Your job is to set down the stretch of entries that opens with the line containing "Collapse the System folder in tree" and closes with the line containing "Task: Click the purple". Keep both end lines, copy each exactly, and add nothing.

Dataset excerpts:
Content starts
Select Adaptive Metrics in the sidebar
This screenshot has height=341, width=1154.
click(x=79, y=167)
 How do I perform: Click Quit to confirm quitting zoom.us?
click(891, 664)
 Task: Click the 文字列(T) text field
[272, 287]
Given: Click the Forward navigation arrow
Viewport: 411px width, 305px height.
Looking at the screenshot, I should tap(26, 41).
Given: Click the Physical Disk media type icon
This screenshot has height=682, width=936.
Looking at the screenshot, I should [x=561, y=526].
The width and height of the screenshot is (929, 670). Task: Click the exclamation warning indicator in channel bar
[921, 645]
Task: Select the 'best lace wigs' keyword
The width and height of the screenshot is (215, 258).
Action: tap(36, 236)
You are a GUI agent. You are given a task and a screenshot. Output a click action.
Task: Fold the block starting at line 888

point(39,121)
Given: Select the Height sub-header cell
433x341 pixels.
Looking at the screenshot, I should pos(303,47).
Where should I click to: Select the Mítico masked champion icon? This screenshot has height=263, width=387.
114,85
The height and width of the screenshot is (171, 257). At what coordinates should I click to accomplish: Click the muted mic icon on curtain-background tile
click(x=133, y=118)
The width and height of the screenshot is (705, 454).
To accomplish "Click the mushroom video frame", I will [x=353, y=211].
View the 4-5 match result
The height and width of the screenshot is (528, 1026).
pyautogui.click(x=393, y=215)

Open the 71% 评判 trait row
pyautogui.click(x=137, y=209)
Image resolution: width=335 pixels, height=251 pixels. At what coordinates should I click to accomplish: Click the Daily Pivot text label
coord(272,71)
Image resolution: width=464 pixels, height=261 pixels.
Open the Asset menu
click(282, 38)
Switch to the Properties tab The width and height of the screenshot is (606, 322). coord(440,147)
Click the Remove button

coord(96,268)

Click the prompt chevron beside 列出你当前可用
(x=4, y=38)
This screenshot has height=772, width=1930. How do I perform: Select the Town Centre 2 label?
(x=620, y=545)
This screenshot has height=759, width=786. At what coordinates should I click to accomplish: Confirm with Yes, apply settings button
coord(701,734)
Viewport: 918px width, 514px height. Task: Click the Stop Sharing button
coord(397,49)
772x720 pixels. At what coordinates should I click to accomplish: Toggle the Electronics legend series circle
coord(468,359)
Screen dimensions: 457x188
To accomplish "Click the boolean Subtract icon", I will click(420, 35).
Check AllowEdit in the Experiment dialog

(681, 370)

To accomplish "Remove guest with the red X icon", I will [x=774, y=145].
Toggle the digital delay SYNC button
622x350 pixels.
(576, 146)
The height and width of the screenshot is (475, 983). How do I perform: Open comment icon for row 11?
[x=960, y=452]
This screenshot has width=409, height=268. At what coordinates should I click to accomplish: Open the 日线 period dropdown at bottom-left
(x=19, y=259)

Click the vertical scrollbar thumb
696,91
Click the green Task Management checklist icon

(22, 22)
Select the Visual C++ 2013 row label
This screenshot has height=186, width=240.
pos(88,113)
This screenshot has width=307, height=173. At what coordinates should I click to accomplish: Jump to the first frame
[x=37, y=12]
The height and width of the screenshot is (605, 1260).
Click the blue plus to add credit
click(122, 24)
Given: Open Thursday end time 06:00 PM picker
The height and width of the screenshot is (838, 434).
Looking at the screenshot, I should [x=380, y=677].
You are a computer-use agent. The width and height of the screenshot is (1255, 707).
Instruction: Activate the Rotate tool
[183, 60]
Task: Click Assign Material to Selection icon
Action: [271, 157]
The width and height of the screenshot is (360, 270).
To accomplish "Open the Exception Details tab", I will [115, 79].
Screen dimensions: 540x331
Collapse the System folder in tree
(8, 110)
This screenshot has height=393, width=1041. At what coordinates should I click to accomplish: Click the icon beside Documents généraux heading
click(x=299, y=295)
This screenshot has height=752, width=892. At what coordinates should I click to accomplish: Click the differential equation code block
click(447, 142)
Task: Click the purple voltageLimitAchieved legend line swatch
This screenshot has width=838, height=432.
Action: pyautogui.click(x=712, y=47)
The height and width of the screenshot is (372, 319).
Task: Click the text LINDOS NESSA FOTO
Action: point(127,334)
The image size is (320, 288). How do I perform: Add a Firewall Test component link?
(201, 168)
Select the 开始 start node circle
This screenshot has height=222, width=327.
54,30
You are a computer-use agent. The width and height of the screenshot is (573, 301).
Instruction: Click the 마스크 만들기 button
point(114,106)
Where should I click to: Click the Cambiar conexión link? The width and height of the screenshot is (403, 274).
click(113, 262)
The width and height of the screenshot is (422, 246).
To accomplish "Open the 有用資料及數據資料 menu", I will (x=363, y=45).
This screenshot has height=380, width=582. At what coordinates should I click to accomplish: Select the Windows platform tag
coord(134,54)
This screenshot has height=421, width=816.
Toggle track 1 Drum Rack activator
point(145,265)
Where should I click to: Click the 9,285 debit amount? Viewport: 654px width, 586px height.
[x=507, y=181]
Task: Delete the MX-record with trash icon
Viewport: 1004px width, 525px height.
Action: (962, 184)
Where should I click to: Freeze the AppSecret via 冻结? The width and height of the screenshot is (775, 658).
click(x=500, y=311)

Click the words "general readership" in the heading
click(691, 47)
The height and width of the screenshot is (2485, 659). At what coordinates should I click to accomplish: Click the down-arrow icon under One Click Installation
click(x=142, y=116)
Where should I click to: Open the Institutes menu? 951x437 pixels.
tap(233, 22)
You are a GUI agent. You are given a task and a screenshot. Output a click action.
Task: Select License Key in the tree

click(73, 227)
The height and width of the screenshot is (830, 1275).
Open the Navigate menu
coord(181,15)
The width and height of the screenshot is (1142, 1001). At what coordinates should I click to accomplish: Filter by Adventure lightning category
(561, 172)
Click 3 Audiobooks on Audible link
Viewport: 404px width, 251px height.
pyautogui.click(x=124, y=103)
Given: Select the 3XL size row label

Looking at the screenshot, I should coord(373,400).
Content ends
:: Answer box ::
Collapse the System folder in tree
(8, 110)
This screenshot has height=393, width=1041. At what coordinates should I click to accomplish: Click the icon beside Documents généraux heading
click(x=299, y=295)
This screenshot has height=752, width=892. At what coordinates should I click to accomplish: Click the differential equation code block
click(447, 142)
Task: Click the purple voltageLimitAchieved legend line swatch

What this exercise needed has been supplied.